Perpignan ou la descente aux enfers !

Perpignan chute. Il suffit de se promener dans ses rues pour le voir, en dépit des prétendus succès d’une politique d’aménagement urbain menée à grands coups de manne financière, qui voudrait en cacher la misère. Même Le Figaro, avec lequel la municipalité pourrait se trouver quelques affinités, lui décerne un bonnet d’âne en terme de dynamisme (108° ville sur 113 de plus de 50 000 habitants). Drôle de surprise !

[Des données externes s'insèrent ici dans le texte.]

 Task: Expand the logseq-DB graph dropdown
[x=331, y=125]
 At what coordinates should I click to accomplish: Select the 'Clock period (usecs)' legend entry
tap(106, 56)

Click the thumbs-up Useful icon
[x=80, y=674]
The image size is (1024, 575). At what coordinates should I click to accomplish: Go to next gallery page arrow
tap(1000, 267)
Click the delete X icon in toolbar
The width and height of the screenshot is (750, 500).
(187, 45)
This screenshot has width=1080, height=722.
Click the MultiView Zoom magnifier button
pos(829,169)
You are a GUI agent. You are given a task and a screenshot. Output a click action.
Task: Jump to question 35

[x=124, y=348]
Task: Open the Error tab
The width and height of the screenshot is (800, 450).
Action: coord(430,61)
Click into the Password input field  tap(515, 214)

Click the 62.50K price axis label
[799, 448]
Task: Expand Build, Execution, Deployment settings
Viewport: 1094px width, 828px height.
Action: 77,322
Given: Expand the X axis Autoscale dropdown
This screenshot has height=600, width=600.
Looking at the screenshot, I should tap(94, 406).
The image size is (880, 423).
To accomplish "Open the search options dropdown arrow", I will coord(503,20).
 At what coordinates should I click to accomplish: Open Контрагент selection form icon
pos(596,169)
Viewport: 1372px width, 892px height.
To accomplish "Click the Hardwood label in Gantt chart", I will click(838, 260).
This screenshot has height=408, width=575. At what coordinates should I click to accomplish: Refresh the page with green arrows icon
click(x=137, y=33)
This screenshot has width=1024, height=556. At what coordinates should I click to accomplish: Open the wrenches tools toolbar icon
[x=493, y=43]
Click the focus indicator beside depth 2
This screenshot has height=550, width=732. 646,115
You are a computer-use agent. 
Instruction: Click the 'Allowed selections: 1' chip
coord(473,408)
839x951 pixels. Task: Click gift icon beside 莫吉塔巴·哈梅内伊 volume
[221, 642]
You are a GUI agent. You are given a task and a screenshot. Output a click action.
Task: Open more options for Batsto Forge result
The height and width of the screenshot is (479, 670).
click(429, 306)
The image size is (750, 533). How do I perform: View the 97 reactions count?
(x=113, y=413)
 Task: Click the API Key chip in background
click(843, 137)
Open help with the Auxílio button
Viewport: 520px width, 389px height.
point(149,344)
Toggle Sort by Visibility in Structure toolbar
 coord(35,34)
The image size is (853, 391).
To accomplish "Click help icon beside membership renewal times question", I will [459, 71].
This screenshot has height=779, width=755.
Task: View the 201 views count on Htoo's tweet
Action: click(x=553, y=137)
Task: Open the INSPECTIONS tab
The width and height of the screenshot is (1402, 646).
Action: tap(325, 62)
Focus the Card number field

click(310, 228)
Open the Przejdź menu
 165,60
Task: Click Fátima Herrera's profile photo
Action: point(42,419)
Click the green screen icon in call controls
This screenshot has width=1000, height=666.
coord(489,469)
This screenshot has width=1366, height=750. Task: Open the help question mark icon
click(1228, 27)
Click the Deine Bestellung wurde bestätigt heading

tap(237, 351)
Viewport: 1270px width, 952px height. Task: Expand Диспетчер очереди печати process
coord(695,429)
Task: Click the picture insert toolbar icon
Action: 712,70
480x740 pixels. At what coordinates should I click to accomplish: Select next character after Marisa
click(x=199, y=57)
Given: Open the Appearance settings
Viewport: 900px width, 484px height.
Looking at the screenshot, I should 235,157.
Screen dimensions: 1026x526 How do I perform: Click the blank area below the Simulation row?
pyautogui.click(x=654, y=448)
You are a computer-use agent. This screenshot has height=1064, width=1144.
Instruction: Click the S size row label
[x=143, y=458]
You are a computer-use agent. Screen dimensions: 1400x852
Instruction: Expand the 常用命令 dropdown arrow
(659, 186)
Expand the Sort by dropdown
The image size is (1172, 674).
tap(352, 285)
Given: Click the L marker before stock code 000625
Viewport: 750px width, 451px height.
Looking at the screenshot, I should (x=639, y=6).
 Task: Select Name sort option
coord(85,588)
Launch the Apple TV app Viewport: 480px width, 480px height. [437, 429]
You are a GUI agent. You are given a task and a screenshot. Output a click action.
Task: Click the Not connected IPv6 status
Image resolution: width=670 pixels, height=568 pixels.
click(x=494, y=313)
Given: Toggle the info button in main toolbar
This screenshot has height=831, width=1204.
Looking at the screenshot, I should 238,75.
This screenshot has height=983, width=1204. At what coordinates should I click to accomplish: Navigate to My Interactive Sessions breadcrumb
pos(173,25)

Comme à l’accoutumé quand on lui montre sa faillite politique en la pointant du doigt, le maire, tel l’idiot face au sage, ne regarde que la lune. Et comme à l’accoutumé sa redoutable opposition municipale, par la voix d’un Louis Aliot que l’on a retrouvé depuis son élection comme député, annonce son intention de prendre la relève. On imagine quel en serait le redressement spectaculaire : rejoindre Béziers à la 110°place !

EELV- Pays Catalan ne veut pas de cette lamentable fatalité, qui laisserait le choix entre la perpétuité d’une équipe municipale sortante et une extrême-droite qui se nourrit de ses échecs pour arriver au pouvoir. Perpignan la bonne dernière a les ressources pour réussir. Il faut pour cela que les forces de progrès se mettent à la hauteur de l’enjeu, et qu’elles s’unissent pour offrir à tous les habitants de cette ville un autre avenir. EELV- Pays Catalan en appelle à une prise de conscience collective, au sens des responsabilités, pour construire ensemble un projet d’espérance.